Learning to use a defibrillator could be a critical life saving decision
A heart attack can happen to anyone at anytime, and as a result Hackensack Meridian Health officials are ramping up efforts to teach the public how to use a defibrillator to help save lives at public events.
'The Community of Lifesavers Program' trains High School Students and other members of the community on how to use a defibrillator and when to do so.
Chief of Cardiology at Jersey Shore University Medical Center in Neptune, Dr. Dawn Calderon says knowing how is a critical step in saving a life.
"It's an Automated-External-Defibrillator, meaning that it has its own computerized sequence of events that it goes through in order to determine whether or not it's important to give a shock to revive the person," said Calderon.
She adds the A.E.D. machine will then coach you through using it and help save a life.
Knowing how to use a defibrillator is a critical step in saving someone whose suffering a heart attack on scene.
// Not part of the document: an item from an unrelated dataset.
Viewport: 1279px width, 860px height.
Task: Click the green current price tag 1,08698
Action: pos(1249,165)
"The reason a defibrillator is so important is because as soon as there is this electrical inactivity in the heart, everything else in the body also stops," said Calderon.
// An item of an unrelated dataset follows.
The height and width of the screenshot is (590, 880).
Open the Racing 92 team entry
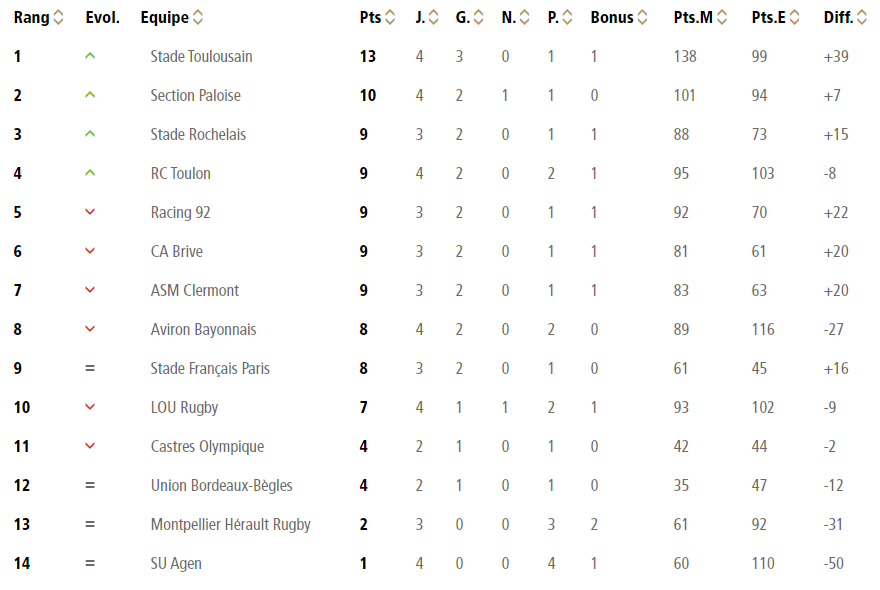coord(180,213)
She adds it's vital to have bystanders on scene be informed and know how to help a victim until paramedics arrive.
"Brain damage and brain cell death can start occurring within five minutes," said Calderon. "If we can get a defibrillator on the scene, the chances of us saving someone go up 300-percent."
She urges any bystanders to act if they see someone in trouble.
"One of these A.E.D.'s can really save a life," said Calderon. "All you need to do is to make the decision that you're going to get involved."
All you have to do on scene, she says, is turn the machine on and follow the instructions it gives you.
"Biggest Loser" host Bob Harper is living proof a heart attack has no allies and now advocates for the use of a defibrillator which is what saved his life.
'The Community of Lifesavers Program' teaches the community how to perform this life saving measure.
"Anyone can learn this," said Calderon. "We've taught girl scout troops and thousands of high school students."
If your interested in learning how to operate an A.E.D. machine, Calderon says you can call your local American Heart Association Agency, First Aid Squad or them directly.